(Information given)

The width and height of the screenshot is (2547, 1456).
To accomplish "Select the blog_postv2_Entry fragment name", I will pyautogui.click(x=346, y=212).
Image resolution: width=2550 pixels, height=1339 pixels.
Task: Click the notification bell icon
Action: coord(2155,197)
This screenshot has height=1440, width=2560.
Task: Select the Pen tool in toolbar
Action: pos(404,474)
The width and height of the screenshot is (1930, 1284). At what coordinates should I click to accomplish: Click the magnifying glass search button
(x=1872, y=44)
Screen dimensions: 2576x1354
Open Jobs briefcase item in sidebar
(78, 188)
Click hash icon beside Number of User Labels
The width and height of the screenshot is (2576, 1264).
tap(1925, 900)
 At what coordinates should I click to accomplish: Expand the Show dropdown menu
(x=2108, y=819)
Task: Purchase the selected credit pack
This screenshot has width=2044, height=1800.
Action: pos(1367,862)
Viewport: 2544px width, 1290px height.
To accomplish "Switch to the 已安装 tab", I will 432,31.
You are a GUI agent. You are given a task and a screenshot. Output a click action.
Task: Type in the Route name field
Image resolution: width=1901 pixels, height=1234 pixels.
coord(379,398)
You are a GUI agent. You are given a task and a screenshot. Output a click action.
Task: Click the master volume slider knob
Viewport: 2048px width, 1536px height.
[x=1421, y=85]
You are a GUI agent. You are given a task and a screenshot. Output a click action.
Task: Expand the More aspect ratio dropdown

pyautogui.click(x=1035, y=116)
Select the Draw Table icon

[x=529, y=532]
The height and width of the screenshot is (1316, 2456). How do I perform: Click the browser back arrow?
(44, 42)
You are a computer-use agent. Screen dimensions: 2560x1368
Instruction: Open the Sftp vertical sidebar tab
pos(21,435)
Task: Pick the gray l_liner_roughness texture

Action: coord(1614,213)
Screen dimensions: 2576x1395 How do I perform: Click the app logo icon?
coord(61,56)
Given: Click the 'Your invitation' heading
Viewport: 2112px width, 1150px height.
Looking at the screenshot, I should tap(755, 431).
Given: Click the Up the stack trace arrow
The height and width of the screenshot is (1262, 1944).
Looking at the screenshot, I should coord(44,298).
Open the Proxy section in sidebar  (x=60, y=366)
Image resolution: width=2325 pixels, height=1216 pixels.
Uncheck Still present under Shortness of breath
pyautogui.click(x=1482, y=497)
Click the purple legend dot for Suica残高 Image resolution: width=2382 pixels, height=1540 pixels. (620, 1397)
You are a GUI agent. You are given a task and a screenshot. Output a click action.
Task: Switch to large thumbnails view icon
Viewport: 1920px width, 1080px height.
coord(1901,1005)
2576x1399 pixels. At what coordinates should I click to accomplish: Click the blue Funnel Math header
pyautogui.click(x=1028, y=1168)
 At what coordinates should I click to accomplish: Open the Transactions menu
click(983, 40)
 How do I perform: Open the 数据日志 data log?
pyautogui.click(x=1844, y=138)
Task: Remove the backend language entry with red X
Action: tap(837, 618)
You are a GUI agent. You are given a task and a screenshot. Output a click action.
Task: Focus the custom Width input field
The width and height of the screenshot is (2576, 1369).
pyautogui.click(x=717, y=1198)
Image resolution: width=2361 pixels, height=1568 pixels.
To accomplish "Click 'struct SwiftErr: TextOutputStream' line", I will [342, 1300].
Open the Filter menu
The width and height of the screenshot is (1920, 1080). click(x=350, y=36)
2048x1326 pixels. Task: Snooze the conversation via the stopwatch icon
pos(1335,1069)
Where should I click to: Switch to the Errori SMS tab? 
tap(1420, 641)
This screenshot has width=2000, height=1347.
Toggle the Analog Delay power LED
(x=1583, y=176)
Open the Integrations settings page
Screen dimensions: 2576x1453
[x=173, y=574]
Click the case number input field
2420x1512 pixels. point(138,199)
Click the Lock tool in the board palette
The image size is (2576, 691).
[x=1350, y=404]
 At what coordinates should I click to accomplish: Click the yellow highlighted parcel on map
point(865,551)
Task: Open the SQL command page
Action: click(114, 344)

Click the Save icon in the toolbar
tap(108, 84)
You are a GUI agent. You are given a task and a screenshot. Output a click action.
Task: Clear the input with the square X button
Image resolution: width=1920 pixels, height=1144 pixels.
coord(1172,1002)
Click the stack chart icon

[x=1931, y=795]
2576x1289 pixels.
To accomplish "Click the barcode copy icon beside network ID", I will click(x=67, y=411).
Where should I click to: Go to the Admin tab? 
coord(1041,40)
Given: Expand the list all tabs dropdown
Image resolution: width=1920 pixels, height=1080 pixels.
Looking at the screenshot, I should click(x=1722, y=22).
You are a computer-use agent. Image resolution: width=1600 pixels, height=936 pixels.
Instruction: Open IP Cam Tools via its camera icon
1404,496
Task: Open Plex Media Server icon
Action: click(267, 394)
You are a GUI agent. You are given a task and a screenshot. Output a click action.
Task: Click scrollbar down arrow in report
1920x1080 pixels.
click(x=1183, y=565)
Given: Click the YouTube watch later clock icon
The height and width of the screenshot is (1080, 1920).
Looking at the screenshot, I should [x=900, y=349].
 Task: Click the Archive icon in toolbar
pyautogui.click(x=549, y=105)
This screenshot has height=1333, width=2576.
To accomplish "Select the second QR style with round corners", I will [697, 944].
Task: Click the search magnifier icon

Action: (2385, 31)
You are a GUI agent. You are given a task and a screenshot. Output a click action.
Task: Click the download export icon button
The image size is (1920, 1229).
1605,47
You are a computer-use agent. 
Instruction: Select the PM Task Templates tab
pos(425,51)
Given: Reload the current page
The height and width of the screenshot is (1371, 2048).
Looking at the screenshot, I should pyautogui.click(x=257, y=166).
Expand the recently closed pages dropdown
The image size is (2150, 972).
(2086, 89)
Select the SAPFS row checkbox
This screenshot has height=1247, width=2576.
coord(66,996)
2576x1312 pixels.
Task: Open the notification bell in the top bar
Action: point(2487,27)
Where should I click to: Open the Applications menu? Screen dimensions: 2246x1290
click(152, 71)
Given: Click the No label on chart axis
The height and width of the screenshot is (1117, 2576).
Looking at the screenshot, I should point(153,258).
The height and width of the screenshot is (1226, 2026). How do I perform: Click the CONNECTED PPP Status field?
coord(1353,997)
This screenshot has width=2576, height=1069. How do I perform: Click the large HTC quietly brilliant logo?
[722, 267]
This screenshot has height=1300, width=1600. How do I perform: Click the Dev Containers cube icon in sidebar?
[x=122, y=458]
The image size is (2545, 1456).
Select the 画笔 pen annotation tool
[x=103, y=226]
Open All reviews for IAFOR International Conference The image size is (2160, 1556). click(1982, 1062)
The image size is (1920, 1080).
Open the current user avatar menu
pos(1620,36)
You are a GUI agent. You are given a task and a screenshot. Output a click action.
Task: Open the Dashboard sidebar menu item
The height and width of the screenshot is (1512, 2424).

(End Information given)

> **Exercise directions**: When a line in the material above contains the word "computer", copy that line out.

> **Output of the exercise**:
You are a computer-use agent. Screen dimensions: 2560x1368
You are a computer-use agent. Image resolution: width=1600 pixels, height=936 pixels.
You are a computer-use agent. 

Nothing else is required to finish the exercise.